* DATASET RECORDS:

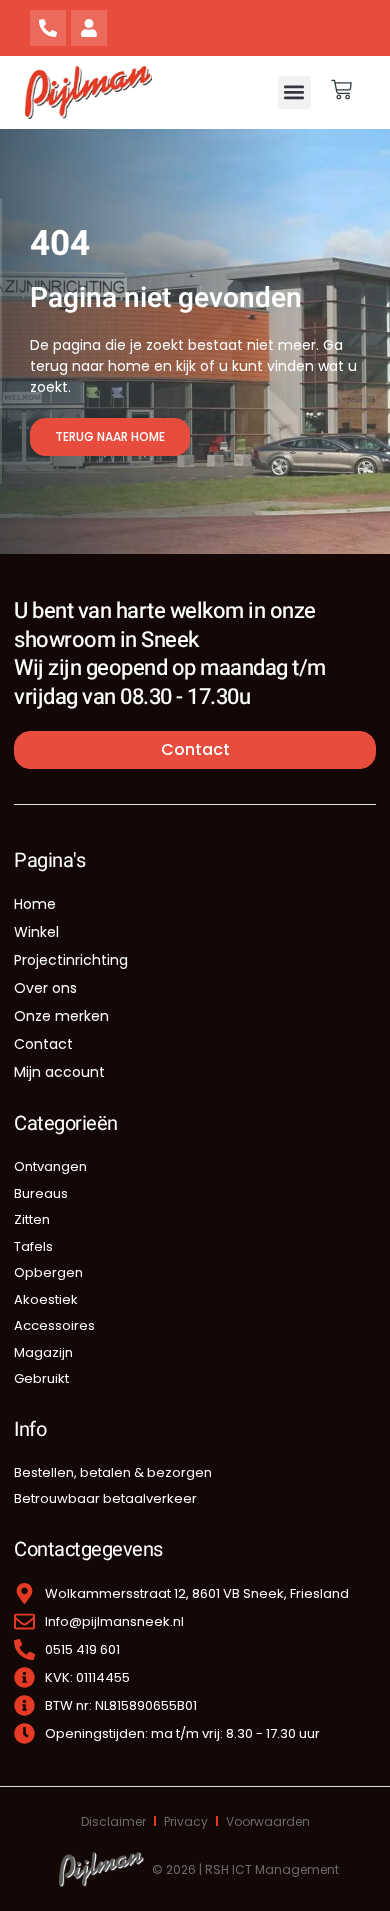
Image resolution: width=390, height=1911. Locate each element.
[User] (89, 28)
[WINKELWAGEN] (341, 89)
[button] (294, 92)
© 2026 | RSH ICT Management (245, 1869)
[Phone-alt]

* WHAT YOU WILL DO:
Print the material in full and exactly, minus the pictures.

* SOLUTION BELOW:
Image resolution: width=390, height=1911. Locate each element.
[User] (89, 28)
[WINKELWAGEN] (341, 89)
[button] (294, 92)
© 2026 | RSH ICT Management (245, 1869)
[Phone-alt]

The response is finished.